Senior Site Reliability Engineer (SRE)
Company
Authlete Inc
Date Posted
23-10-2025
Location
Remote
We’re a globally distributed team building a secure, standards-based OAuth/OIDC engine used by global businesses, digital banks, and regulated industries. Our API-first approach enables organizations to implement OAuth 2.0 and OpenID Connect with ease. Authlete powers mission-critical authorization services for financial institutions and enterprises worldwide.
We’re hiring a Senior Site Reliability Engineer (SRE) to strengthen the reliability, scalability, and performance of our cloud and self-managed offerings. You’ll work closely with our platform engineering and security teams to design and operate robust systems that deliver high availability across multiple environments.
What You’ll Do
This is a hands-on engineering role. You’ll:
- Design, maintain, and optimize Kubernetes-based deployments across Shared Cloud, Dedicated Cloud, and Self-Managed deployment models.
- Develop and improve Helm charts as the standard deployment method across all supported environments.
- Manage and automate GitLab CI/CD pipelines, including container image packaging, and release processes.

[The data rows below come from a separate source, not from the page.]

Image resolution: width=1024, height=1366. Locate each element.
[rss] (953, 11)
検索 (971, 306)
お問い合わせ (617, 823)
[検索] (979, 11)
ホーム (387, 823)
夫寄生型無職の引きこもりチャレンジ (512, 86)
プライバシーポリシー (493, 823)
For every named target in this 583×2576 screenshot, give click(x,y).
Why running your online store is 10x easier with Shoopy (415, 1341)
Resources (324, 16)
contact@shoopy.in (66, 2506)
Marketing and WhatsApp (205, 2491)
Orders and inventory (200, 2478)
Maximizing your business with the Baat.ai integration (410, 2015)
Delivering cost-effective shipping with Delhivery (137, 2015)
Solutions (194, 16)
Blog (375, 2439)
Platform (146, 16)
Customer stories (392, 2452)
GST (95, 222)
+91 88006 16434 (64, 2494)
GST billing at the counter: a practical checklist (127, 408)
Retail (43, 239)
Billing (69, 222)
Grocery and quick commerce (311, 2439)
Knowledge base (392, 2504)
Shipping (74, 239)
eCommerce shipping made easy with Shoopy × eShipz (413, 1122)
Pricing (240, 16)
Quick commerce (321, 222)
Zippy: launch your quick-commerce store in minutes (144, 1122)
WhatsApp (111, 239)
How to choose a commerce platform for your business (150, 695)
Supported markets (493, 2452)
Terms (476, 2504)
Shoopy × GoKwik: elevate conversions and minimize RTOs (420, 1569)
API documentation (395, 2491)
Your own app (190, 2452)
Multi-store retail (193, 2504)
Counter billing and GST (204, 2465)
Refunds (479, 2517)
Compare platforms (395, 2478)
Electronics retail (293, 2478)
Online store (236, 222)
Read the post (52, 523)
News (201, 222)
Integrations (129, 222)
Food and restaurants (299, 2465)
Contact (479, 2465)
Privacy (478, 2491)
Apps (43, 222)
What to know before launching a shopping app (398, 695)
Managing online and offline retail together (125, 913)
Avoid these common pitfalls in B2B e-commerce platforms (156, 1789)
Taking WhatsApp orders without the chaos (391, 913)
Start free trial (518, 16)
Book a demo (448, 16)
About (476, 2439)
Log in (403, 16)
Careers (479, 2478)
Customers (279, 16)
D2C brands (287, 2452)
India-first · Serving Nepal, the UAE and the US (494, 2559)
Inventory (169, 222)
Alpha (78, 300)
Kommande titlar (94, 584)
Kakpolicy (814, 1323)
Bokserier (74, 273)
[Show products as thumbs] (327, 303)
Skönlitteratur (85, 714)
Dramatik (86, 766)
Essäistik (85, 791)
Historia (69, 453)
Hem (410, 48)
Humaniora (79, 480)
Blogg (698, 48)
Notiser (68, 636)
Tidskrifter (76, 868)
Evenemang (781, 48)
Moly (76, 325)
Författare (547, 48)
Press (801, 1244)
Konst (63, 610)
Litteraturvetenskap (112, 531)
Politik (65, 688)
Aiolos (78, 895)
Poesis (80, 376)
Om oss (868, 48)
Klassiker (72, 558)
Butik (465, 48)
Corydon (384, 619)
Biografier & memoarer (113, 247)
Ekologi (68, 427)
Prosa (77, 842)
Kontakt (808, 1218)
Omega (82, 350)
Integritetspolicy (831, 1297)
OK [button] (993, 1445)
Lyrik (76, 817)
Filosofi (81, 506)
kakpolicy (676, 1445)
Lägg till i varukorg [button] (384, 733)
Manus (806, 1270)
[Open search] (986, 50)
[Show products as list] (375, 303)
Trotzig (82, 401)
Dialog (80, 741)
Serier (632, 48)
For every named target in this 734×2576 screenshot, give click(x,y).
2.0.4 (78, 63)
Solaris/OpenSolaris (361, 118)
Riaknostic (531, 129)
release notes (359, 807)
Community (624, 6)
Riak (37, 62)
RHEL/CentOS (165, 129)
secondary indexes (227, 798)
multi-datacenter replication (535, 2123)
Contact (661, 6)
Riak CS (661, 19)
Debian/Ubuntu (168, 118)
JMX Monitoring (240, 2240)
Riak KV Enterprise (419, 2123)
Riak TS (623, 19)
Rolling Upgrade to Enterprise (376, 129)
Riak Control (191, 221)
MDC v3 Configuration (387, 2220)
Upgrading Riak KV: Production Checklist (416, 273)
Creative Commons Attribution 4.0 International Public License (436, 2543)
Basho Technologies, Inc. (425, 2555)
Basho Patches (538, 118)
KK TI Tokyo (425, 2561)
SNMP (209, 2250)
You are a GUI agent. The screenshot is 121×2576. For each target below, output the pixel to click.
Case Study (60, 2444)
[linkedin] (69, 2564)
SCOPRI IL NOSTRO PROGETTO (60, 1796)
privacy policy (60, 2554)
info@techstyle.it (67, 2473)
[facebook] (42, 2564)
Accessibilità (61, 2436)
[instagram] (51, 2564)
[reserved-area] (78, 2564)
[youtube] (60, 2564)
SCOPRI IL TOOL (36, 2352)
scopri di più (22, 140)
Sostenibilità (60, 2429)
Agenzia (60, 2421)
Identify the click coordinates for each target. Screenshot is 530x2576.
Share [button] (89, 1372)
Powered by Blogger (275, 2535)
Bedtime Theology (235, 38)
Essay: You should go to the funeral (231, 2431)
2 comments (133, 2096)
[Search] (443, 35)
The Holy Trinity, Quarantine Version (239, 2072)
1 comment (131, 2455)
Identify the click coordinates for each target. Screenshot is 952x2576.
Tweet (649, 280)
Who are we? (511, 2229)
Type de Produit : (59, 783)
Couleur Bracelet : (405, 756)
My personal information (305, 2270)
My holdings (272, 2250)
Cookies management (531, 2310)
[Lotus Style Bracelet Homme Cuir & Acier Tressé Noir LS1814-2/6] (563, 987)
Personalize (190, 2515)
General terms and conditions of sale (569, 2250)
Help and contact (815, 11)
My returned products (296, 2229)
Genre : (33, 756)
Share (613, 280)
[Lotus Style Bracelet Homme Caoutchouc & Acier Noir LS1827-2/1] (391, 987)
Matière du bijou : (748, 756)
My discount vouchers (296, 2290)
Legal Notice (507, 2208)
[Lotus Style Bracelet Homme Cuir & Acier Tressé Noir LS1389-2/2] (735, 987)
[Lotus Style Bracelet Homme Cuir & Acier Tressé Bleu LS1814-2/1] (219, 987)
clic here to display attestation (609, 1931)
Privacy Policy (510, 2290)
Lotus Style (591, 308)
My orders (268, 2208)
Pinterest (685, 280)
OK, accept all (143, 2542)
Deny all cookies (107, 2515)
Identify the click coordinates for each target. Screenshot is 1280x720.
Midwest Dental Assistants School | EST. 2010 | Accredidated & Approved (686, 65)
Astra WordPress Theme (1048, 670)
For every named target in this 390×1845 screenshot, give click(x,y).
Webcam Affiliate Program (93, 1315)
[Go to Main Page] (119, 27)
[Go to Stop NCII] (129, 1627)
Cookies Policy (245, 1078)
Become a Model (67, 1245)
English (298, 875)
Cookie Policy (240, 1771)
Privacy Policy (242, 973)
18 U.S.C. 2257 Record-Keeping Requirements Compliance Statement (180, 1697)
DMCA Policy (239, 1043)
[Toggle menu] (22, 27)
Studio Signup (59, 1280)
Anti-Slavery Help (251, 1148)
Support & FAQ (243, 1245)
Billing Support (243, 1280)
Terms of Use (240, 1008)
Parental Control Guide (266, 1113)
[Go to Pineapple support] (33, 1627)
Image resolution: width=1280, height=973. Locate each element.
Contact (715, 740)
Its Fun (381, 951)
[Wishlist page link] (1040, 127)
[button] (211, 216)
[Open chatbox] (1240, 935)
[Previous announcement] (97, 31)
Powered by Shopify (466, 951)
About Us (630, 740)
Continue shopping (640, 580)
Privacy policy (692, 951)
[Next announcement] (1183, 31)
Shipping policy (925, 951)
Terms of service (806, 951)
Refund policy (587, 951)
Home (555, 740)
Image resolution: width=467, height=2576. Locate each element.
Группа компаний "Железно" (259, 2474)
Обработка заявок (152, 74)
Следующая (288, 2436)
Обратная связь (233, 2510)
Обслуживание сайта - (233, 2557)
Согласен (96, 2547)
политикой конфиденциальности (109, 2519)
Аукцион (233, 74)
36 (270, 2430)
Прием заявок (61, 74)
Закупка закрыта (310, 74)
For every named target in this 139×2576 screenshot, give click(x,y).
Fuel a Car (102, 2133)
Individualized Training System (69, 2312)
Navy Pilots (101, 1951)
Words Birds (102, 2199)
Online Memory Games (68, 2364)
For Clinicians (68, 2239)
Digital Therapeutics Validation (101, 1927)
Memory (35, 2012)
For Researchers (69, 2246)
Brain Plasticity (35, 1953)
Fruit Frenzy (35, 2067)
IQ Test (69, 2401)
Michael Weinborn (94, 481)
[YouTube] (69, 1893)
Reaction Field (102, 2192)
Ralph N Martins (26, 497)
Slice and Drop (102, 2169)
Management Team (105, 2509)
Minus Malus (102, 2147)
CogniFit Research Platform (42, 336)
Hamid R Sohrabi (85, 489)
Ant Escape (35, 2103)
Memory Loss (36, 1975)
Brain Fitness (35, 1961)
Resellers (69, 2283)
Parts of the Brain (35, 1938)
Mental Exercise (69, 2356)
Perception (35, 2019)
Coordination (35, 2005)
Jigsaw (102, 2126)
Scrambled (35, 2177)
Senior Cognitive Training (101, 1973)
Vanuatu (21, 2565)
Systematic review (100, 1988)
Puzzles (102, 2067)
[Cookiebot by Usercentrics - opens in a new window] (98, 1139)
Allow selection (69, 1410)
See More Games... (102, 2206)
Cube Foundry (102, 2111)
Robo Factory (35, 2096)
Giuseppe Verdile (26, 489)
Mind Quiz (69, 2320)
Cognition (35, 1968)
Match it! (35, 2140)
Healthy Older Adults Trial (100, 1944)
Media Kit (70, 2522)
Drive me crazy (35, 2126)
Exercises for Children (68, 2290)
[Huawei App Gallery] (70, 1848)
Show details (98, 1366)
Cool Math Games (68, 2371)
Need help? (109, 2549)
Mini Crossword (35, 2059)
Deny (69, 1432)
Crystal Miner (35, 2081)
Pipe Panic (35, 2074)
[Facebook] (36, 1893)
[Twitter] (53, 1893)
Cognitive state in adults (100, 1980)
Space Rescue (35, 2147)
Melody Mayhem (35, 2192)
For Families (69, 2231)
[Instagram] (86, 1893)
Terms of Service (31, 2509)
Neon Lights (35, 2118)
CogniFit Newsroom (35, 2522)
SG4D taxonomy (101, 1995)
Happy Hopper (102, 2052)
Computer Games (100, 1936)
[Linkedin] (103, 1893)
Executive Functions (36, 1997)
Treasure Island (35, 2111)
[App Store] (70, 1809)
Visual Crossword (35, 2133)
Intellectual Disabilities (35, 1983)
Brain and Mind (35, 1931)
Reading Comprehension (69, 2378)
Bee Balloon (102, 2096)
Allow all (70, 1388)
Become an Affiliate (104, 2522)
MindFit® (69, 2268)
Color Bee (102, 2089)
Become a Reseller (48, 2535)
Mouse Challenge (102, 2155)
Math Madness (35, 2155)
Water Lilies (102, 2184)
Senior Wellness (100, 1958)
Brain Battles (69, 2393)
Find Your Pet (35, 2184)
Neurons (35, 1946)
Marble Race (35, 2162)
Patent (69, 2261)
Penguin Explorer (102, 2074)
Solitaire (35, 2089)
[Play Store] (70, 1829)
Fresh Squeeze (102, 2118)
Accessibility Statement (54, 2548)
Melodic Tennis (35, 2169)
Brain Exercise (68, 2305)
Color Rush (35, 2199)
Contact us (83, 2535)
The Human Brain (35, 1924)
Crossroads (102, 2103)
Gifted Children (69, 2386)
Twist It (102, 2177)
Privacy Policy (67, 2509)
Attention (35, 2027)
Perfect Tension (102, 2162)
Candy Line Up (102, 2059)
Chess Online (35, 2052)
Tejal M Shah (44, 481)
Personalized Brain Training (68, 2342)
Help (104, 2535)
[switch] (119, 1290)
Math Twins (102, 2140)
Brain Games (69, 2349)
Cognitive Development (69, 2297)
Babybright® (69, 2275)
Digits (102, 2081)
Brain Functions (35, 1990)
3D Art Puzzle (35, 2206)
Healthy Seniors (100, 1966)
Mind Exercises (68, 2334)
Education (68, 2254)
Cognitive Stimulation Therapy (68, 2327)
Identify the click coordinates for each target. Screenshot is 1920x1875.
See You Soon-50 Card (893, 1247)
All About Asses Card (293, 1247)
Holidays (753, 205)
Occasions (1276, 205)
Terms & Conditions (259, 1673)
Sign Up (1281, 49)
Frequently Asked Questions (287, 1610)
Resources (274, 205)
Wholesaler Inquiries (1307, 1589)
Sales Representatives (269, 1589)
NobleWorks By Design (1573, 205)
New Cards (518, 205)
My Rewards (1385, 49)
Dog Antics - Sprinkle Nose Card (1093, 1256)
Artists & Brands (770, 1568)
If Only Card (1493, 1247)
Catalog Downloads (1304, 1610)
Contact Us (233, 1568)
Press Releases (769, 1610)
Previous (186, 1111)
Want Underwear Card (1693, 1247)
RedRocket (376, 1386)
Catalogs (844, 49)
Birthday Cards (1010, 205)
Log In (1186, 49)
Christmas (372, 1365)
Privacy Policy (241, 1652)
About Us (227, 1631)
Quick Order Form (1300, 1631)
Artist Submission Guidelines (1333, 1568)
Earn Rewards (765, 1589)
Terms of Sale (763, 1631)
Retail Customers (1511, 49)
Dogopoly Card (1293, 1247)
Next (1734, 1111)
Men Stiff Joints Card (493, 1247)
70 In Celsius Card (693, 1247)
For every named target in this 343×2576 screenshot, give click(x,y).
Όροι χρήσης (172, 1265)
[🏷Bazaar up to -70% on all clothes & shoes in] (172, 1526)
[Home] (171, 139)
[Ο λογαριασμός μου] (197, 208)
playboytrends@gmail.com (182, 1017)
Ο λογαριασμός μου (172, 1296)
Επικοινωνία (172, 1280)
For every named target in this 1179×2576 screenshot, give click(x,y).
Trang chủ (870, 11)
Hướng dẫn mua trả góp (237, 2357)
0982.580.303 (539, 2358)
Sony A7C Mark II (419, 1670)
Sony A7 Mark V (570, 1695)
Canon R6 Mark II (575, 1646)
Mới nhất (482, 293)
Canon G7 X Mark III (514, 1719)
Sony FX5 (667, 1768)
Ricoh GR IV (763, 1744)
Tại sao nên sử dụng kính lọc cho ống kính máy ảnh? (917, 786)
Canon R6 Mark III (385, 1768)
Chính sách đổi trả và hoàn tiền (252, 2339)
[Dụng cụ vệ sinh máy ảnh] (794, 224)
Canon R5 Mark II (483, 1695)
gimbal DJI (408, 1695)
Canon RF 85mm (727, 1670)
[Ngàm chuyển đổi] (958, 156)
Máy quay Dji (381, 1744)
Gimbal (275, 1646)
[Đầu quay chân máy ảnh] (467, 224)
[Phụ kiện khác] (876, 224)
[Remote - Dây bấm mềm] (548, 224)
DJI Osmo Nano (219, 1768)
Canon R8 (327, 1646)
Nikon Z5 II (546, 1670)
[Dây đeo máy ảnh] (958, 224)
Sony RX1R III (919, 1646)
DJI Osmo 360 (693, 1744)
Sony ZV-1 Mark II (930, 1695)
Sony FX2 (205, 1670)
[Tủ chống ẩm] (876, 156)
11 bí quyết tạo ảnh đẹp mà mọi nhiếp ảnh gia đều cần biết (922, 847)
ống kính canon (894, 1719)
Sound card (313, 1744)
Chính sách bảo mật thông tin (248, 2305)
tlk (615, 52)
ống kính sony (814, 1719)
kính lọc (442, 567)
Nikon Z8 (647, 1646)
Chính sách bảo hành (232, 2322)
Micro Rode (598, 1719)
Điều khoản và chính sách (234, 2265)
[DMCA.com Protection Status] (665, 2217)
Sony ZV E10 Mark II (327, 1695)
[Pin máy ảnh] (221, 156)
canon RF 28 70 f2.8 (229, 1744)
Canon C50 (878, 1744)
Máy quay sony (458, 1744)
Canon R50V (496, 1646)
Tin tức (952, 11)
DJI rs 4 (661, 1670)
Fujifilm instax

- Enhance monitoring, alerting, and observability using Google Cloud Monitoring, Prometheus, and Grafana.
- Review and improve cloud functions and internal tooling written in Go, Ruby, and Bash.
- Troubleshoot infrastructure issues and performance bottlenecks.
- Contribute to product reliability by investigating and resolving issues in our Java-based servers.
- Participate in on-call rotations to maintain uptime and rapid incident response.
- Lead post-incident reviews and drive long-term reliability improvements.
- Collaborate with Engineering and Support teams to diagnose customer issues and optimize service quality.
What We’re Looking For
- Strong experience operating Kubernetes in production (preferably on GKE).
- Deep understanding of Kubernetes networking, security, Helm charts, and storage management.
- Proficiency in one or more programming languages such as Go, Java, Bash, or Ruby.
- Experience managing GitLab CI/CD pipelines and container image workflows.
- Ability to write PromQL alerting rules and interpret key reliability metrics.
- Familiarity with Redis, Liquibase, and TLS/mTLS certificate management.
- Strong analytical skills for diagnosing performance bottlenecks across network, cache, and database layers.
- Experience with observability, incident management, and performance testing.
- Clear communication skills in English; Japanese language proficiency is a plus.
- Comfortable working independently in a distributed team across time zones.
Why Join Us
- Work closely with experienced engineers building a high-security, standards-compliant OAuth/OIDC engine.
- Solve complex reliability challenges across multi-cloud and self-managed environments.
- Be part of a lean global team where your contributions have direct product impact.
- Enjoy flexibility, autonomy, and the opportunity to shape infrastructure best practices.
- Competitive compensation, global collaboration, and meaningful technical challenges.